Copy out each line of the listing below that contains the word "clock".

══════

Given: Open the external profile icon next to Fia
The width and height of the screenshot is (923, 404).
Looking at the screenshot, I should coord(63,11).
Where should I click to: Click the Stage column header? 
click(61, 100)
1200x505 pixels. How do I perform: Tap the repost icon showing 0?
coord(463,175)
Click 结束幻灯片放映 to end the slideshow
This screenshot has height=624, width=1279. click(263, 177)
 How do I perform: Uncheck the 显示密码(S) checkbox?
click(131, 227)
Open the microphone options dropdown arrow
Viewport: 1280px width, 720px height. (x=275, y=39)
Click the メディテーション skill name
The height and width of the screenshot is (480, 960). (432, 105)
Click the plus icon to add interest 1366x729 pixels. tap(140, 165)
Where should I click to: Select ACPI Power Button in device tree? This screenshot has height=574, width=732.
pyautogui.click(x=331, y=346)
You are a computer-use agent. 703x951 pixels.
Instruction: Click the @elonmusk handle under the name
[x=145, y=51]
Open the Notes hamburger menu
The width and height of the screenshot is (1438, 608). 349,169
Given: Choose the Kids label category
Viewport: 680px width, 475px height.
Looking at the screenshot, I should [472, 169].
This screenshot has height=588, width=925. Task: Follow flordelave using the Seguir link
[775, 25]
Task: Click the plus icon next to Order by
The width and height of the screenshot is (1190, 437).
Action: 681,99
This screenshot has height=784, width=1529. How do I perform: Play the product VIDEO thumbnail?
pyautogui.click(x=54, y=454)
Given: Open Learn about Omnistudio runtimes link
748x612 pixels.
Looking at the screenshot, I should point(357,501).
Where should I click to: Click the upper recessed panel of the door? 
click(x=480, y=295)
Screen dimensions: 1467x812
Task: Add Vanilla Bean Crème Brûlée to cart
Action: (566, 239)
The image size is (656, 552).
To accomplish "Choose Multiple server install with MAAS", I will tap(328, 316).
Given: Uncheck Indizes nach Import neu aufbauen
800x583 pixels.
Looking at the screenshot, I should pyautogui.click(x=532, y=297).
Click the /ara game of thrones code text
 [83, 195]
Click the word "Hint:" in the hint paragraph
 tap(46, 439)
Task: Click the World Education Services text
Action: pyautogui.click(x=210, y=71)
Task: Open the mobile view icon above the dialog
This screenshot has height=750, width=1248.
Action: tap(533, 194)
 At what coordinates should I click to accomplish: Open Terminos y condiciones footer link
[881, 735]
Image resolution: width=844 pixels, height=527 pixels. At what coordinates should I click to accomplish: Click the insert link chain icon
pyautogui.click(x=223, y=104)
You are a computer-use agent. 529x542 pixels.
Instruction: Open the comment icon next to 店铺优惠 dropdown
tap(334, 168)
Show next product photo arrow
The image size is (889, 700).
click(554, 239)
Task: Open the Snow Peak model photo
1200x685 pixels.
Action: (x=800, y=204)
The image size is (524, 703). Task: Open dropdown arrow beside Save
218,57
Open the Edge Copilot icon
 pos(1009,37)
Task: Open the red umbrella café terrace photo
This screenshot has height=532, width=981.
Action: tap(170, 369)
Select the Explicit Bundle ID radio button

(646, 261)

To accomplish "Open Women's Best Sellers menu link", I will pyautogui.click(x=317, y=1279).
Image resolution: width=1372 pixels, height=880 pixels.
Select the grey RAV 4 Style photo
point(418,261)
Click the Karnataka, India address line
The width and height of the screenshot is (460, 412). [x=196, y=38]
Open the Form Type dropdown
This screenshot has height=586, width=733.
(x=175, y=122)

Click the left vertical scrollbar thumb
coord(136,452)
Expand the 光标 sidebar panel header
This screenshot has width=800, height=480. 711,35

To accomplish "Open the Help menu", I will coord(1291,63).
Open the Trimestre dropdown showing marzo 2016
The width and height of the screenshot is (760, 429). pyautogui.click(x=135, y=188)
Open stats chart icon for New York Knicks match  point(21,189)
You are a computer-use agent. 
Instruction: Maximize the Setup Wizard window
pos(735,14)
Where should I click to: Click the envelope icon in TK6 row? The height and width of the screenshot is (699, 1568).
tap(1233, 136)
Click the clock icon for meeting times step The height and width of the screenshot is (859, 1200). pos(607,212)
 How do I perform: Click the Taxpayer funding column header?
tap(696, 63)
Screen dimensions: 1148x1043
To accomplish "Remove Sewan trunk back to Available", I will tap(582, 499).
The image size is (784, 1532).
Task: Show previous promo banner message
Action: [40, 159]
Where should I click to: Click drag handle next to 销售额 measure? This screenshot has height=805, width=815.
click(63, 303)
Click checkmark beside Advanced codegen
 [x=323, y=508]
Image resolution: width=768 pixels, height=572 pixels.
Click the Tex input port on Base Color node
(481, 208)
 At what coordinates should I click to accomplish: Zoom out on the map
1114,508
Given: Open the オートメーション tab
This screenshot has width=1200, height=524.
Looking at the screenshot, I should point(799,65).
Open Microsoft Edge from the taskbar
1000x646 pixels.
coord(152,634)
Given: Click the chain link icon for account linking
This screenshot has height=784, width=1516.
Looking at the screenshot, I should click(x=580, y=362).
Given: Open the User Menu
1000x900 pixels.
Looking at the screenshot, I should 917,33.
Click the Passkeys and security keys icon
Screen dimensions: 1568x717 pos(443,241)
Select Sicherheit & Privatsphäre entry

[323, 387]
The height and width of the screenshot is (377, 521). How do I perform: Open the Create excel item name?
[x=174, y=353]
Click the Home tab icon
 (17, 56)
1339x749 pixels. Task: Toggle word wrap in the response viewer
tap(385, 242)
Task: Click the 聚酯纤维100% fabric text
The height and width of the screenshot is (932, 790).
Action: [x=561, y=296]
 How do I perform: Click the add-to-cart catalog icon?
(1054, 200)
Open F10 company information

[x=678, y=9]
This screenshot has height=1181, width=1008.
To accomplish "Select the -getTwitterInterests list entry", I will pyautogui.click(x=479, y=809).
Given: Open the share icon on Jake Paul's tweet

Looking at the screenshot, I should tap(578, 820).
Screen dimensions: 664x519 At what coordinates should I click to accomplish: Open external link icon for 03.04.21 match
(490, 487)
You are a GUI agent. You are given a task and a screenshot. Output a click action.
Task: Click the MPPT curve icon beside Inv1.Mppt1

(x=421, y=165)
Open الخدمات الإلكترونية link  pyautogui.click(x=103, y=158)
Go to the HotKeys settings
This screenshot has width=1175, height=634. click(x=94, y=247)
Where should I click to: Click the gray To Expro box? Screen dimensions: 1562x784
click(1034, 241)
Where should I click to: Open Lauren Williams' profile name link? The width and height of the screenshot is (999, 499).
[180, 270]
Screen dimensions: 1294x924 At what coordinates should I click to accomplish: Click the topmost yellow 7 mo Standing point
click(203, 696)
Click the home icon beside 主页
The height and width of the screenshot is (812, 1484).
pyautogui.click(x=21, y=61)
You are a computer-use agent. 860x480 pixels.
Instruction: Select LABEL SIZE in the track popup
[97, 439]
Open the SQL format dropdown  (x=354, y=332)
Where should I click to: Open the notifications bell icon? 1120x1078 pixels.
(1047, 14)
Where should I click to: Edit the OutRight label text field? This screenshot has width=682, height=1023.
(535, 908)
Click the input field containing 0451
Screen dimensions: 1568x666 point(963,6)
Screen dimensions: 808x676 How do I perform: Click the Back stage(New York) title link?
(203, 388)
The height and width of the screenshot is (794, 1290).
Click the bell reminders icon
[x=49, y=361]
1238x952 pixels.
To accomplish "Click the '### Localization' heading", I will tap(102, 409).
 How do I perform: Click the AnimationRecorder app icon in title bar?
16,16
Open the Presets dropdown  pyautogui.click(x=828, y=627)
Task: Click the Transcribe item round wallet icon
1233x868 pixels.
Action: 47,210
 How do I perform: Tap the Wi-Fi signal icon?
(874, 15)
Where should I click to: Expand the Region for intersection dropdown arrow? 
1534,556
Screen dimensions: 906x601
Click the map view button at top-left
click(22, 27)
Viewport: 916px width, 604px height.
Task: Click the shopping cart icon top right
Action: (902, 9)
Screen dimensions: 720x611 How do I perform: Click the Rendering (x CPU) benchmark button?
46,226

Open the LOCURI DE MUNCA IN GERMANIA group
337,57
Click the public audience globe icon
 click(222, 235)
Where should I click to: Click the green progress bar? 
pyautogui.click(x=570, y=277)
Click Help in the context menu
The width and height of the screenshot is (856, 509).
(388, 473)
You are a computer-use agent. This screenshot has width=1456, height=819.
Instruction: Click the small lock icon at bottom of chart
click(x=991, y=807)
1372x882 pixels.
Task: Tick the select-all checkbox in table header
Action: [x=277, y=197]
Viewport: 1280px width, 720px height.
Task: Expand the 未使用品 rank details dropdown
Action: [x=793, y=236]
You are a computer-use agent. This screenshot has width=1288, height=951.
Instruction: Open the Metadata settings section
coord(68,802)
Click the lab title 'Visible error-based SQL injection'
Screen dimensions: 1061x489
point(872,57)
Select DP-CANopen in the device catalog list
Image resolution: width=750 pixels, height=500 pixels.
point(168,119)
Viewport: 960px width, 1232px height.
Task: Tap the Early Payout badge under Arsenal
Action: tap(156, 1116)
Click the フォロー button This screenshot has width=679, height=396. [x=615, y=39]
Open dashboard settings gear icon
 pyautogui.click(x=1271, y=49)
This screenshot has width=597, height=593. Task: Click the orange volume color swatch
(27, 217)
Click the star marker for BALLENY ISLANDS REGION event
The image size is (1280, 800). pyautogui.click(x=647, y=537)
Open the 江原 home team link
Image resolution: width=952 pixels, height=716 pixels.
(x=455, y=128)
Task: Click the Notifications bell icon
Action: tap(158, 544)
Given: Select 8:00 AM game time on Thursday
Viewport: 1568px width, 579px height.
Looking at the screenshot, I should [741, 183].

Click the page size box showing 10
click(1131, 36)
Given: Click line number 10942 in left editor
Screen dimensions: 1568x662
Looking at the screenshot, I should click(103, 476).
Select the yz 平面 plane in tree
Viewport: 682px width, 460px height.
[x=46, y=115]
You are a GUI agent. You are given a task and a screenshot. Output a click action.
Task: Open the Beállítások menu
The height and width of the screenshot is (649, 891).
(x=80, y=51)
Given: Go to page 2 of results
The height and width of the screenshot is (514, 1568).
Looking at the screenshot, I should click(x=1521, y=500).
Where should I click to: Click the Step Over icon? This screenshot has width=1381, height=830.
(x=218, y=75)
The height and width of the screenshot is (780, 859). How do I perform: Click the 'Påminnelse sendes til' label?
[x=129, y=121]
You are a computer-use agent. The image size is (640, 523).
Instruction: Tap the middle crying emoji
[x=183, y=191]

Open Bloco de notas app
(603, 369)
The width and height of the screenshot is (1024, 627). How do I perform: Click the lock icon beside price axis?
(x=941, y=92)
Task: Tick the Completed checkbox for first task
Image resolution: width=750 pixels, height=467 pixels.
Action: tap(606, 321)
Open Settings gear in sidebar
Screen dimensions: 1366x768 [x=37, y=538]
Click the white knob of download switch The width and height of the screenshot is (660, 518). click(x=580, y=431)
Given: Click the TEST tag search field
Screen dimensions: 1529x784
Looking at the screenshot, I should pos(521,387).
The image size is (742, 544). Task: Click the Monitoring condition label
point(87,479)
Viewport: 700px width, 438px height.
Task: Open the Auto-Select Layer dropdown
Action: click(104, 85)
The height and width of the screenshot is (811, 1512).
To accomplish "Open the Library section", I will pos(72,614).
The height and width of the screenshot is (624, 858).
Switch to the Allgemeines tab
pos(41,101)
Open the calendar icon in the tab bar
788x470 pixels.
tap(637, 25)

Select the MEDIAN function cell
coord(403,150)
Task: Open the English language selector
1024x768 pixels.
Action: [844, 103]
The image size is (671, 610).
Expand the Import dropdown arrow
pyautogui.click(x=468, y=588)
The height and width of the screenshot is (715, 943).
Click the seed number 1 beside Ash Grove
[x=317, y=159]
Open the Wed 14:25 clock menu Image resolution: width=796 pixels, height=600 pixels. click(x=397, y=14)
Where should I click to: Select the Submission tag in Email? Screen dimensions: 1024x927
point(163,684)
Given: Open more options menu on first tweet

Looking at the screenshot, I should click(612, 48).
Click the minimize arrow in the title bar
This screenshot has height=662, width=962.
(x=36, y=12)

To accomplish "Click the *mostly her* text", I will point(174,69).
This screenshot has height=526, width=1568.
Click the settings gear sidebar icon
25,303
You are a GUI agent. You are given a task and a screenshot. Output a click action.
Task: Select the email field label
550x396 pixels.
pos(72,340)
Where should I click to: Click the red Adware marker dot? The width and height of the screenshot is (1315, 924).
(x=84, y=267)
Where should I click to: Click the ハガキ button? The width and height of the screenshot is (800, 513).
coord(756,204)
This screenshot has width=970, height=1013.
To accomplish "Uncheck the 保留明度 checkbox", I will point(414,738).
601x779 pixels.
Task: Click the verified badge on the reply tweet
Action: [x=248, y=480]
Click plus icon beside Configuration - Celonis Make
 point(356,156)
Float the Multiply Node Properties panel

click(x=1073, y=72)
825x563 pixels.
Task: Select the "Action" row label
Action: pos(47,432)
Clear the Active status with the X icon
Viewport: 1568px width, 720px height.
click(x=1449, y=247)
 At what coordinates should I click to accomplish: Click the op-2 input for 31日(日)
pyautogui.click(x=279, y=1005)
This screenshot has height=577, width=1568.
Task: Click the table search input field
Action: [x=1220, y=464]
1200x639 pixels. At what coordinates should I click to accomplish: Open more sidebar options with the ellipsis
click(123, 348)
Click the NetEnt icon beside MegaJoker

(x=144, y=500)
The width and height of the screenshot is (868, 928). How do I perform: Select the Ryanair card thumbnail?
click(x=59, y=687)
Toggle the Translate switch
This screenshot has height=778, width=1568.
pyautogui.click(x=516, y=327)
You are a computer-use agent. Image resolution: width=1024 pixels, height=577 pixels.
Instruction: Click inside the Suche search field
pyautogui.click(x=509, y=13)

══════

_Solution to this exercise_:
Click the clock icon for meeting times step The height and width of the screenshot is (859, 1200). pos(607,212)
Open the Wed 14:25 clock menu Image resolution: width=796 pixels, height=600 pixels. click(x=397, y=14)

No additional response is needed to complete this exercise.